PATIENT RIGHTS: INTERNAL DEATH REPORTING LOG

Tag No.: A0214

Based on policy and procedure review and staff interview, the facility failed to establish a death reporting policy that identified reporting time frames or situations requiring reporting to Centers for Medicare and Medicaid Services (CMS).

Findings included:

The policy and procedure entitled "Restraint and Seclusion Of Consumers" last revised 4/21/11 was reviewed. The policy and procedure did not address the following reporting requirements to CMS when a death occurs:

1) A death was reported when it occured while a patient was in restraint or in seclusion.
2) A death was reported if it occured within 24 hours after the patient had been removed from restraint or seclusion.
3) A death was reported if it occured within one week after the use of restraint or seclusion where it was reasonable to assume that the use of restraint or seclusion contributed directly or indirectly to the patient's death.
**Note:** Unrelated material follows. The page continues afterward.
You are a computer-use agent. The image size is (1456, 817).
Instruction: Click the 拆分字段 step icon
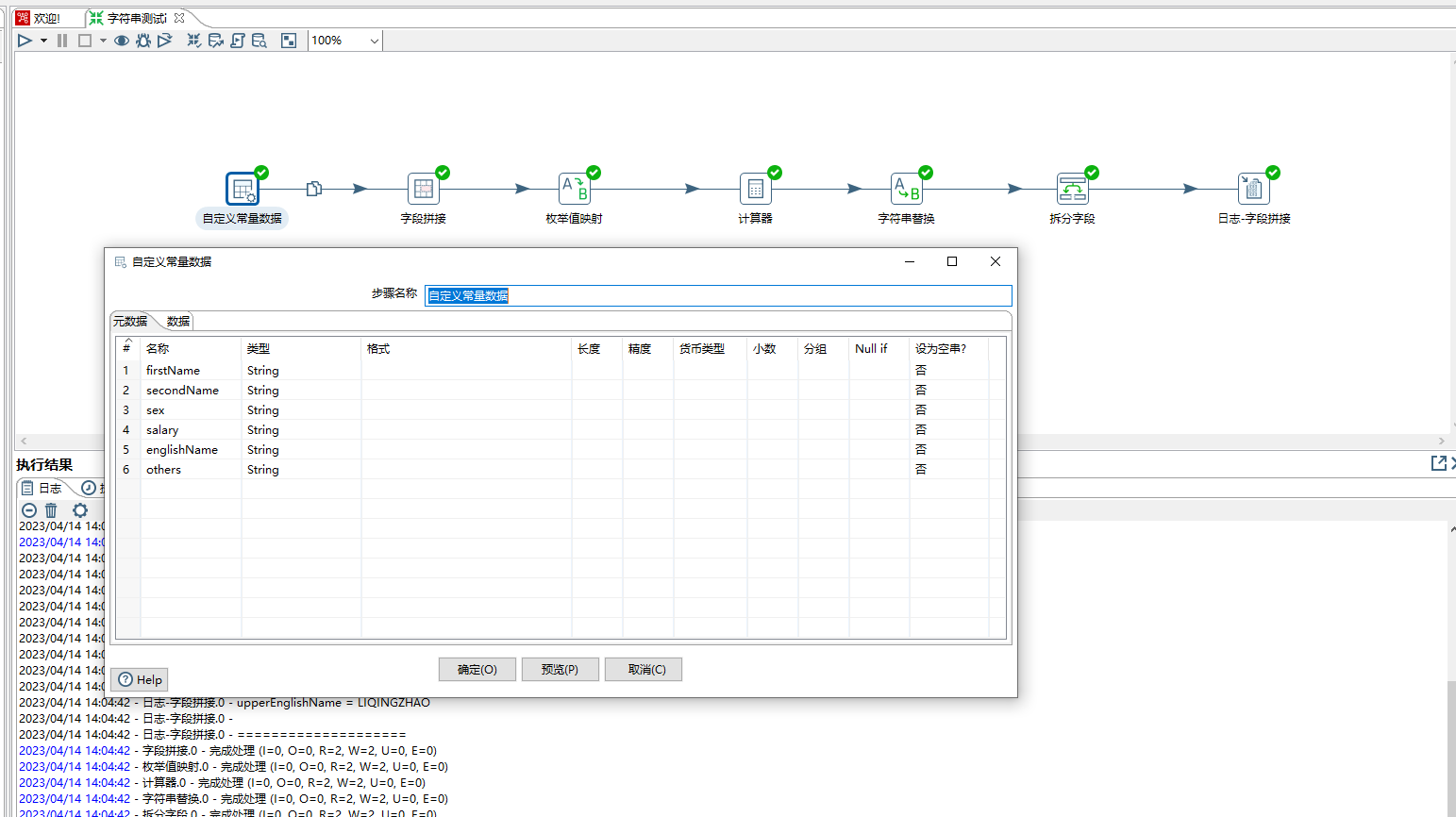[x=1072, y=189]
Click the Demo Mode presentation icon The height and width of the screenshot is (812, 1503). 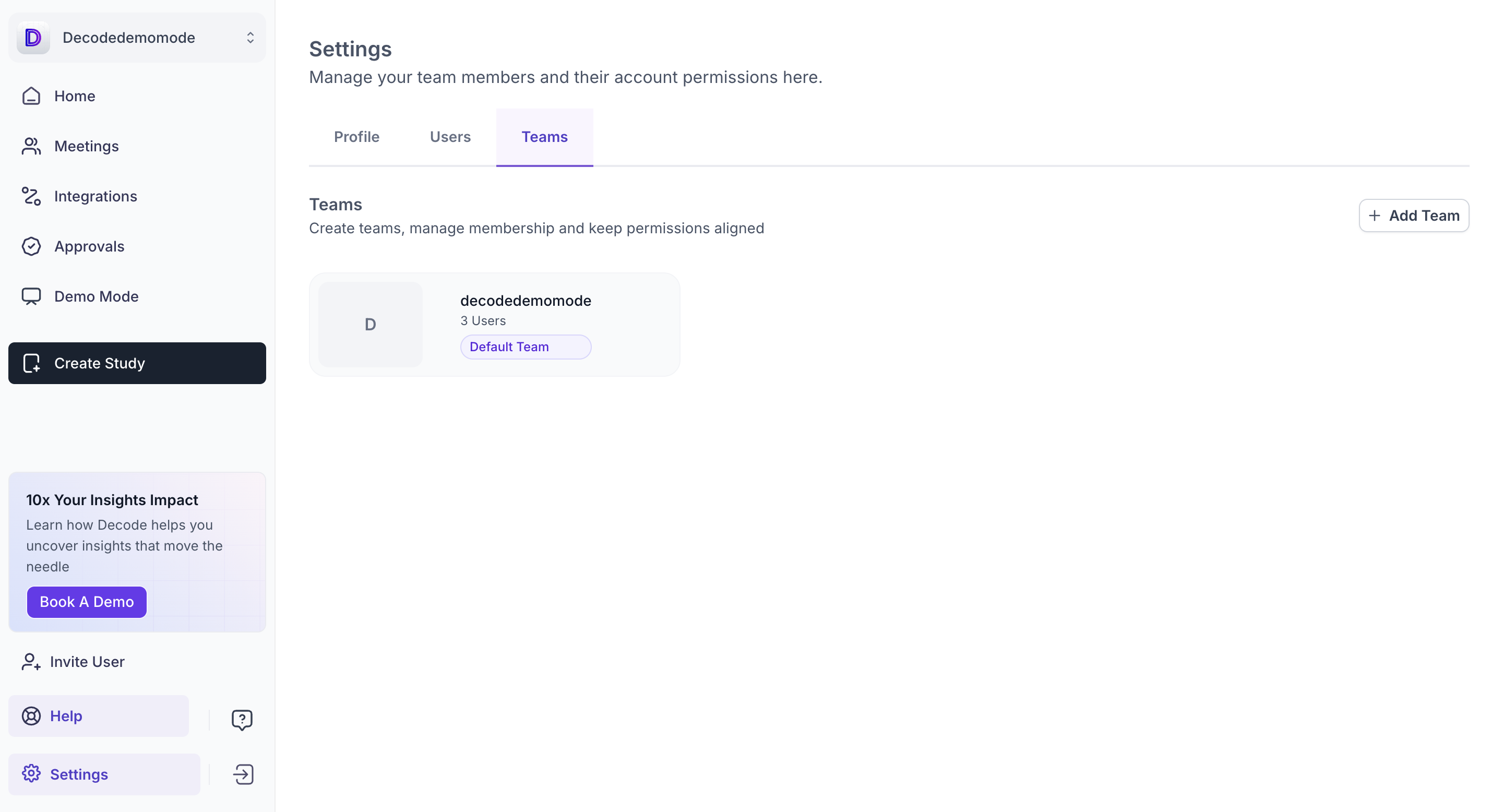coord(31,296)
In addition, the policy and procedure did not indicate the death report must be submitted to the CMS Regional Office by telephone, no later than the close of the next business day in which the hospital knows of the patient's death.
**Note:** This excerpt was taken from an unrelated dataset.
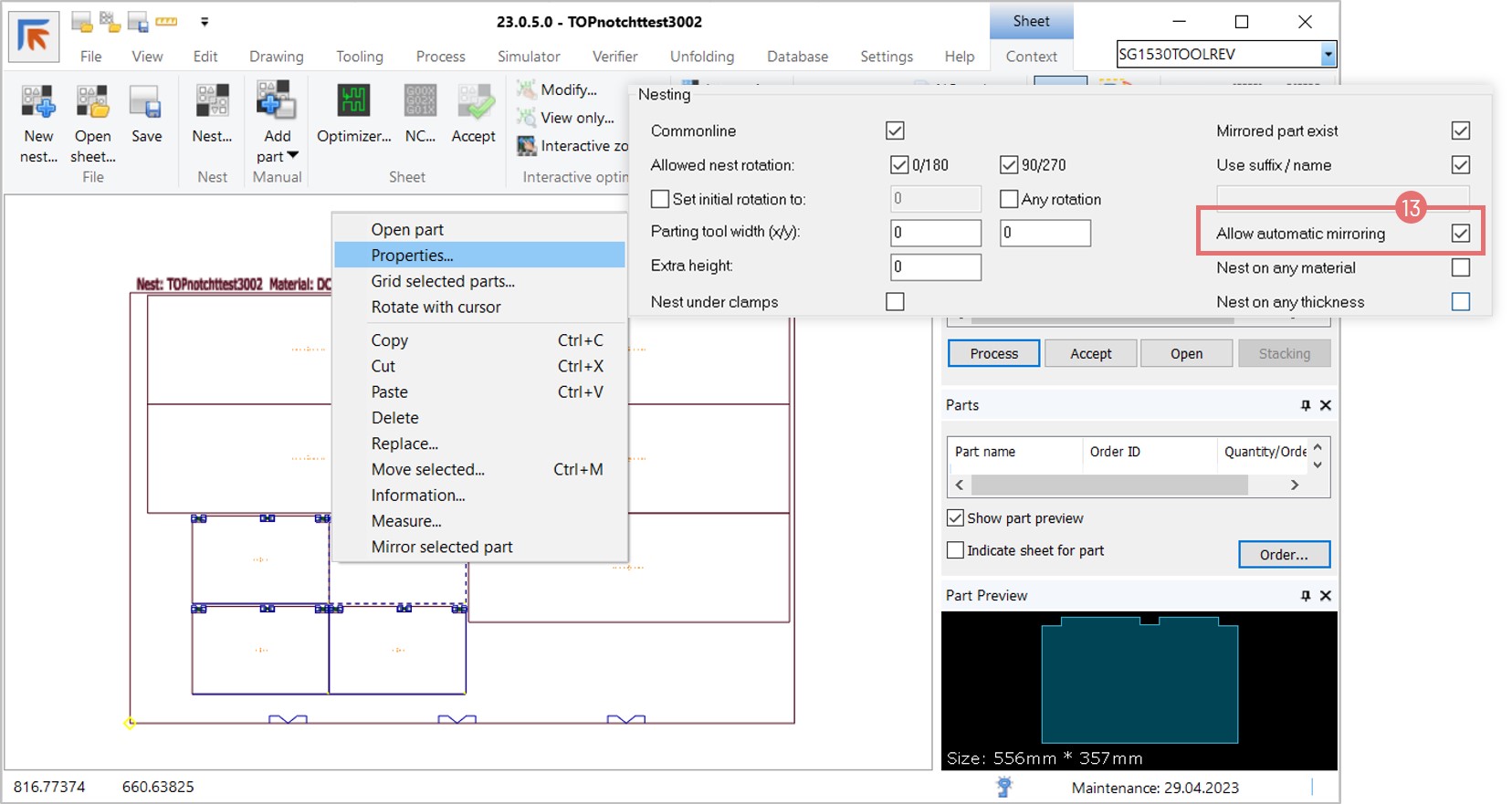Expand the SG1530TOOLREV machine dropdown
This screenshot has width=1512, height=804.
(x=1328, y=55)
On 8/31/13, the Performance Improvement Coordinator confirmed the reporting policy did not address the required reporting parameters.

PATIENT VISITATION RIGHTS

Tag No.: A0216

Based on policy and procedure review, inpatient handbook review and staff interview, the faciltiy failed to fully inform each patient of the visitation rights.

Findings include:

Review of the facility policies entitled "Visiting Procedures" last revised 2/18/13, and "Consumer Rights" last revised 7/19/12 revealed no evidence patient's were notified of their right to have visitors he or she designated, including but not limited to, a spouse, a domestic partner (including same sex domestic partner), another family member, or a friend. The patient handbook did not contain the same information regarding visitors.

On 8/31/13, the Performance Improvement Coordinator confirmed the policy and procedure did not include the required visitation rights information.